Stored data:
=== Begin Enclosure ===

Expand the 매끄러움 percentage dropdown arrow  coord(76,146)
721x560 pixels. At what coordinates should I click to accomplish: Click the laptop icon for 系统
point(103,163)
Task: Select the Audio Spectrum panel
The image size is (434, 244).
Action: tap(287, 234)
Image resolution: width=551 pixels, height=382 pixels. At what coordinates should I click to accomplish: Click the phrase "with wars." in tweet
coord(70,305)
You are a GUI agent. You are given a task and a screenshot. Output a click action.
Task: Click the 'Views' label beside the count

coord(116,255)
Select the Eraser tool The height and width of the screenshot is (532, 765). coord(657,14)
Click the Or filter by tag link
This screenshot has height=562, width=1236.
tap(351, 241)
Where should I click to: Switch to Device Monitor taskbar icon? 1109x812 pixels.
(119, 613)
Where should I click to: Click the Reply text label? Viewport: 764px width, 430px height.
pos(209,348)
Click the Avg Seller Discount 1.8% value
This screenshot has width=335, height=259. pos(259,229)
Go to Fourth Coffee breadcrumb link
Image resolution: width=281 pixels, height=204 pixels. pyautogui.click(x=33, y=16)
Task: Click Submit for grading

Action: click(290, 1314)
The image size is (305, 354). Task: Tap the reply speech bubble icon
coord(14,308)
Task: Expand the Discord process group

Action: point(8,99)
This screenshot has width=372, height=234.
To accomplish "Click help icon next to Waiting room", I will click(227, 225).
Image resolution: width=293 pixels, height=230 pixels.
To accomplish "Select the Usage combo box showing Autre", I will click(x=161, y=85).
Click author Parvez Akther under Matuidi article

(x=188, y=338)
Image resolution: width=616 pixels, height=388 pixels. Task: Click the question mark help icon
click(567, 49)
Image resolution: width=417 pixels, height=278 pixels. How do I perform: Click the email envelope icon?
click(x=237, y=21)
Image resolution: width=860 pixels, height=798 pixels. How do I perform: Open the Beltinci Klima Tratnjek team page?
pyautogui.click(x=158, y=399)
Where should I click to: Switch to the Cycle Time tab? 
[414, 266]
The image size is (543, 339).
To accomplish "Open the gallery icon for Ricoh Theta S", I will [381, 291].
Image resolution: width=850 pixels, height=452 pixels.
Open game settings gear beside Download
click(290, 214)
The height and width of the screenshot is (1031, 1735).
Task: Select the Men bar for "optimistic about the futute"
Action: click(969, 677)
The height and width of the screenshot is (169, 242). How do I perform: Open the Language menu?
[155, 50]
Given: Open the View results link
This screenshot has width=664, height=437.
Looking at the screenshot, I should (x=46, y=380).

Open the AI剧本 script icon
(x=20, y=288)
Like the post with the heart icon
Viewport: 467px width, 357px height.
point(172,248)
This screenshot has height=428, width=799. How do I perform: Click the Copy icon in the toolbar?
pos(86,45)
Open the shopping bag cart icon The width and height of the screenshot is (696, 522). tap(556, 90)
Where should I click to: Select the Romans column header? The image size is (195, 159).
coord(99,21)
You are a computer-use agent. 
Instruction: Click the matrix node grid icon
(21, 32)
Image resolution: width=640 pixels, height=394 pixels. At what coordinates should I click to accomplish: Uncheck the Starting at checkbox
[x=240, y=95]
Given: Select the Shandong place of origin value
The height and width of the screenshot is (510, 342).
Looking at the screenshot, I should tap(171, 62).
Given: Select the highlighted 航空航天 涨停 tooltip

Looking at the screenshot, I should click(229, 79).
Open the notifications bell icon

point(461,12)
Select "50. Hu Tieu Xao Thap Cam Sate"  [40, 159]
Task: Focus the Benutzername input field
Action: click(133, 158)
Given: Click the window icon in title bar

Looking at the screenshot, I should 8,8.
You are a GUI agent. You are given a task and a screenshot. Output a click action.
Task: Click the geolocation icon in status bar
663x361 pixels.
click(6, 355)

=== End Enclosure ===

Your answer should consist of the lines from the line with "Image resolution: width=616" to the line with "Given: Open the View results link" above, repeated exactly, both ends included.

Image resolution: width=616 pixels, height=388 pixels. Task: Click the question mark help icon
click(567, 49)
Image resolution: width=417 pixels, height=278 pixels. How do I perform: Click the email envelope icon?
click(x=237, y=21)
Image resolution: width=860 pixels, height=798 pixels. How do I perform: Open the Beltinci Klima Tratnjek team page?
pyautogui.click(x=158, y=399)
Where should I click to: Switch to the Cycle Time tab? 
[414, 266]
The image size is (543, 339).
To accomplish "Open the gallery icon for Ricoh Theta S", I will [381, 291].
Image resolution: width=850 pixels, height=452 pixels.
Open game settings gear beside Download
click(290, 214)
The height and width of the screenshot is (1031, 1735).
Task: Select the Men bar for "optimistic about the futute"
Action: click(969, 677)
The height and width of the screenshot is (169, 242). How do I perform: Open the Language menu?
[155, 50]
Given: Open the View results link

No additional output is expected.